▶ Task objective
Produce a copy of every line in the records that holds the string "agent".

____________

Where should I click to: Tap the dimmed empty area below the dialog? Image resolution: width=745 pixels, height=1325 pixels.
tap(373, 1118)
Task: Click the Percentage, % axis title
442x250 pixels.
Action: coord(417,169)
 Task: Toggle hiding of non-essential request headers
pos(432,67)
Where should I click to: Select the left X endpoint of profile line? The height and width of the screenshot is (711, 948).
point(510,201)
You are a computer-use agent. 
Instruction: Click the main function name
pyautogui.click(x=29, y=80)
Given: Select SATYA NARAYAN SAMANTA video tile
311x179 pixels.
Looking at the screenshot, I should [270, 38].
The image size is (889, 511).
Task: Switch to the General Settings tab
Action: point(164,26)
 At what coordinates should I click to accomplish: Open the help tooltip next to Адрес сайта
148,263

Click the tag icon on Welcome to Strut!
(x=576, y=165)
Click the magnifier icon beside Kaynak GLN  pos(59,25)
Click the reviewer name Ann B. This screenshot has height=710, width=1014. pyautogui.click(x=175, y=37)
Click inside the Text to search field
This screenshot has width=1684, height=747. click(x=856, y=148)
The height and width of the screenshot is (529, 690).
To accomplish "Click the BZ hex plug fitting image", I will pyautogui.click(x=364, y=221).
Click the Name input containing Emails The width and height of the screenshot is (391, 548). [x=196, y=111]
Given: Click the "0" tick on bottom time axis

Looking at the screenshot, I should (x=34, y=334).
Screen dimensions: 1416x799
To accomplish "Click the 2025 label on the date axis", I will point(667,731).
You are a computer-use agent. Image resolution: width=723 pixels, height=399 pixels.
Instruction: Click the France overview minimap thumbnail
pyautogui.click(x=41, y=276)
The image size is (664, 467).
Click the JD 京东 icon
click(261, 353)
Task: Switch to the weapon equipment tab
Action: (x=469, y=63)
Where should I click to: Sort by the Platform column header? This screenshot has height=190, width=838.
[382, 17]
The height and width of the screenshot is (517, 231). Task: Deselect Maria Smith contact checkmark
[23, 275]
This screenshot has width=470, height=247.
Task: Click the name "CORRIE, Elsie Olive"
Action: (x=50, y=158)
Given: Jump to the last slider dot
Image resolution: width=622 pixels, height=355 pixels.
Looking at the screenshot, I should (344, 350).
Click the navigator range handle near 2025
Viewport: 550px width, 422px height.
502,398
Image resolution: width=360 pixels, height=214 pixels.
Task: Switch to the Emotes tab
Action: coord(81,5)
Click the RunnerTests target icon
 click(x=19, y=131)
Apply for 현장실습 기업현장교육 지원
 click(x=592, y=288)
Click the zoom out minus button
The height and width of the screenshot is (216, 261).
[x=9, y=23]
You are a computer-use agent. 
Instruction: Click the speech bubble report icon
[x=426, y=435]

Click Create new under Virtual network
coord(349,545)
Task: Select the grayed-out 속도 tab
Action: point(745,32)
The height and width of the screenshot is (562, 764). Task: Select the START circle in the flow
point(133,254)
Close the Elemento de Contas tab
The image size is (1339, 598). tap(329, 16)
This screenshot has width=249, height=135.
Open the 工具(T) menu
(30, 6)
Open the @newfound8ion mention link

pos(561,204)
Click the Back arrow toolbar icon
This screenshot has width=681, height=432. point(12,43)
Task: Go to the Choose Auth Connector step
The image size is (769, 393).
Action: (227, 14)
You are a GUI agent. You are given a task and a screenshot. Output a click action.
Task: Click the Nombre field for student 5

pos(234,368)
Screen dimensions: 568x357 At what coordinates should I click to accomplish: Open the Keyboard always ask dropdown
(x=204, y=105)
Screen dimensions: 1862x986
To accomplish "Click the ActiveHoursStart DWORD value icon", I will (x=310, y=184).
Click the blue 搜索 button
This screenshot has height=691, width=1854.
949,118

____________

▶ Completed exercise
You are a computer-use agent. 
You are a computer-use agent. Image resolution: width=723 pixels, height=399 pixels.
You are a computer-use agent. 
You are a GUI agent. You are given a task and a screenshot. Output a click action.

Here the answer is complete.